Liquidated damages clauses
• Liquidated damages is the term used where a contract specifies the
amount of damages to be paid in the event of breach and this amount
represents a genuine attempt to work out what the loss would be in the
event of such a breach. In such a case, the court will allow the claimant
to recover this amount without proof of actual loss, even if the actual
loss is larger or smaller than the sum laid down in the contract.
• The usual rules as to damages are excluded (damages which are not
fixed by a contract, are described as unliquidated damages).
Example
• Gerald has agreed to purchase Reta’s home for $50,000. As part
of the agreement, he must put down a deposit of $5,000. Both
parties agree that if either of them does not follow the terms of
the contract, the other person gets the $5,000 deposit. If Gerald
fails to follow through with the purchase, Reta gets to keep the
$5,000. If Reta decides she does not want to sell her home to
Gerald, she must return the $5,000 and pay more $5,000 for
Gerald
Penalty clauses
• If a contract states that a particular sum is to be paid on breach of the
contract, and that sum is not a genuine pre-estimate of the loss that
would be suffered in the event of breach, but is designed instead to
threaten to penalise a party in breach, this is a penalty clause.
• Where the damages laid down in a contract amount to a penalty
clause, the clause will be found to be invalid and the award of
damages will be determined by the ordinary principles of contract
law instead.
Example
• A builder agrees to build a new shop, and that a term of the contract provides that if the shop
is not ready on time the builder will pay £1000 damages for every week that completion is late.

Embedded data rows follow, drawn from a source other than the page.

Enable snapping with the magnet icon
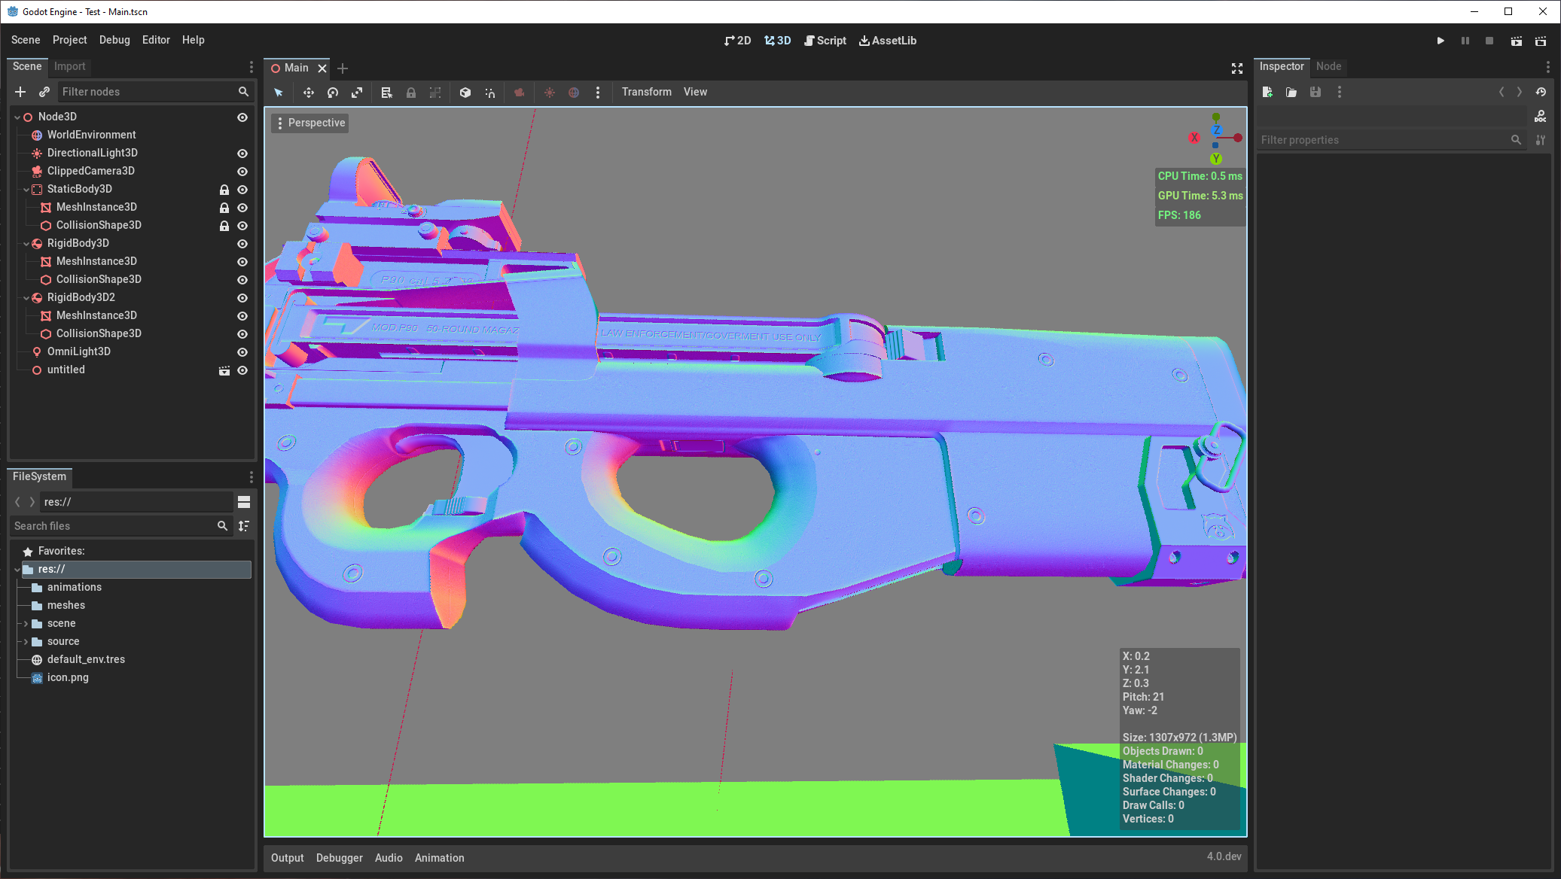Image resolution: width=1561 pixels, height=879 pixels. [x=490, y=92]
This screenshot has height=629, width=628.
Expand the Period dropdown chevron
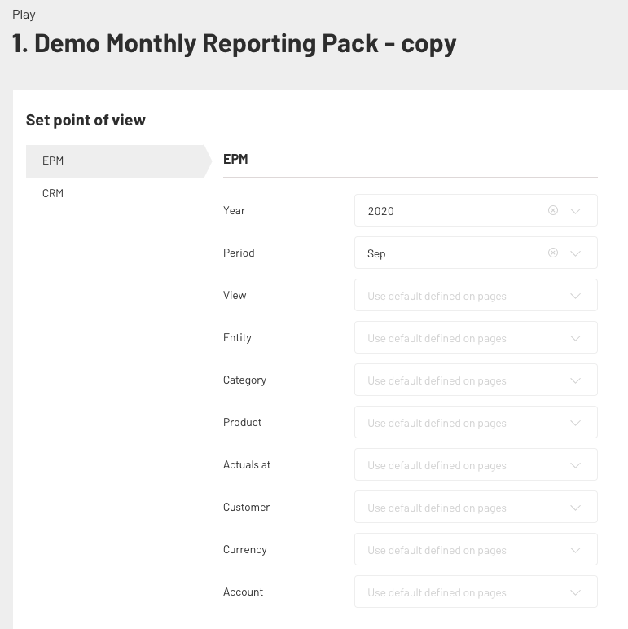point(576,253)
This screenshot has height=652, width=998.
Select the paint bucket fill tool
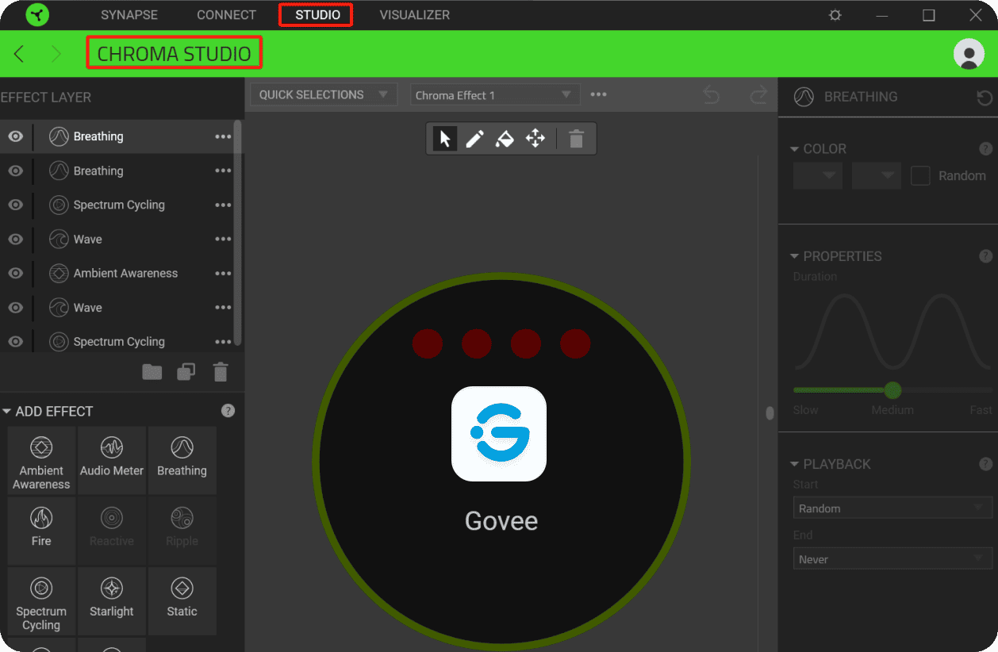[x=505, y=139]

• If the court considered that this sum of £1 000 a week was what the parties genuinely thought
the loss to the shop owner would be, when the contract was made, then the term would be
liquidated damages and the builder would have to pay at the rate of £1000 a week no matter
what the actual loss which the shop suffered. (The £1000 a week would have been a ‘genuine
pre-estimate of the loss’.)
• If the court considered that the figure of £1 000 a week was not what the parties thought the
loss would be, but was designed to warn the builder against breaking the contract, then the
term would be a penalty and would be ignored. Damages would then be calculated in the usual
way.
Distinguishing penalties and liquidated
damages
• (1) If the stipulated damages are greater than could conceivably flow from the breach then the clause
providing for such damages will be a penalty.
• (2) ‘It is no obstacle to the sum stipulated being a genuine pre-estimate of damage, that the consequences
of breach are such as to make precise pre-estimation almost an impossibility. On the contrary, that is just
the situation where it is probable that pre-estimated damage was the true bargain between the parties.’
• (3) The clause will be presumed to be a penalty if it makes the same sum payable as damages for several
different breaches which are likely to cause different amounts of loss.
• (4) If the breach of contract consists solely of not paying a fixed sum of money, and the clause provides
that in the event of breach a greater sum shall be payable as damages, this will invariably be a penalty.
• (5) Calling the clause a ‘penalty’ or ‘liquidated damages’ is relevant in deciding its status but is not
decisive.
III. EXTINCTION OF REMEDIES
• Where one party has a right of action for breach of
contract, this right may be extinguished by agreement
between the parties, either by a release under seal or by
accord and satisfaction. Such a right can also be
extinguished by the passage of time.